» **EXERCISE INSTRUCTIONS**: Starting at the line that contains "The image size is (840, 630)." and ending with the last line of the records, copy out the records word for word.

________

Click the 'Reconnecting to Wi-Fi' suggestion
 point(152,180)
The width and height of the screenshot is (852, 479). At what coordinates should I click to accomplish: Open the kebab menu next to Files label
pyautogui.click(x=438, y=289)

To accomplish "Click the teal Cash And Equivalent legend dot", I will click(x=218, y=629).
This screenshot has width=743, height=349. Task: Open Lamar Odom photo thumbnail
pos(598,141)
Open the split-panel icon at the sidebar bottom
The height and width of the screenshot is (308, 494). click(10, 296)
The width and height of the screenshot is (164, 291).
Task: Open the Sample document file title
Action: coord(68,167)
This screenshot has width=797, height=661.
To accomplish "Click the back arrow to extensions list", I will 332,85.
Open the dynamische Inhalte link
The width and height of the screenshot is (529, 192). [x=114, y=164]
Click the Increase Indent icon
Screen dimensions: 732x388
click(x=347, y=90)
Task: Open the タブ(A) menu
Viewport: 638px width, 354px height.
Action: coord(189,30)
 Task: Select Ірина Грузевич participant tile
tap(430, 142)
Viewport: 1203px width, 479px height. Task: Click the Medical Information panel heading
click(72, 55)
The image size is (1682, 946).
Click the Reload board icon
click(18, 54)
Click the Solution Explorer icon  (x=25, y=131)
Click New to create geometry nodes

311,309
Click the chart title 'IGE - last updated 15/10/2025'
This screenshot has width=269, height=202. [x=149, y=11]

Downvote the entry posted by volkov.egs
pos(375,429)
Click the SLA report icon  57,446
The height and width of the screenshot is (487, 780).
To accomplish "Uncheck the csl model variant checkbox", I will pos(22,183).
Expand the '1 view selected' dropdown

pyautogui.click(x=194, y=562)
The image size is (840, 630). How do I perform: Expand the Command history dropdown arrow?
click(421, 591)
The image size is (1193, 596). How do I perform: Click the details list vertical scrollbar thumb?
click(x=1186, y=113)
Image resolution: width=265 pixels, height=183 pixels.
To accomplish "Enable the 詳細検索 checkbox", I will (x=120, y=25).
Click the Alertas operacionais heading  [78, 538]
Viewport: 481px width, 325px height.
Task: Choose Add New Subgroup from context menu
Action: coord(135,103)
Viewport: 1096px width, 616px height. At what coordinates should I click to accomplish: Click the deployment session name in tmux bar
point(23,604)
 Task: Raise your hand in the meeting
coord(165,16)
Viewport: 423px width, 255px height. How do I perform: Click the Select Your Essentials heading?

________

» **WRITTEN ANSWER**:
The image size is (840, 630). How do I perform: Expand the Command history dropdown arrow?
click(421, 591)
The image size is (1193, 596). How do I perform: Click the details list vertical scrollbar thumb?
click(x=1186, y=113)
Image resolution: width=265 pixels, height=183 pixels.
To accomplish "Enable the 詳細検索 checkbox", I will (x=120, y=25).
Click the Alertas operacionais heading  [78, 538]
Viewport: 481px width, 325px height.
Task: Choose Add New Subgroup from context menu
Action: coord(135,103)
Viewport: 1096px width, 616px height. At what coordinates should I click to accomplish: Click the deployment session name in tmux bar
point(23,604)
 Task: Raise your hand in the meeting
coord(165,16)
Viewport: 423px width, 255px height. How do I perform: Click the Select Your Essentials heading?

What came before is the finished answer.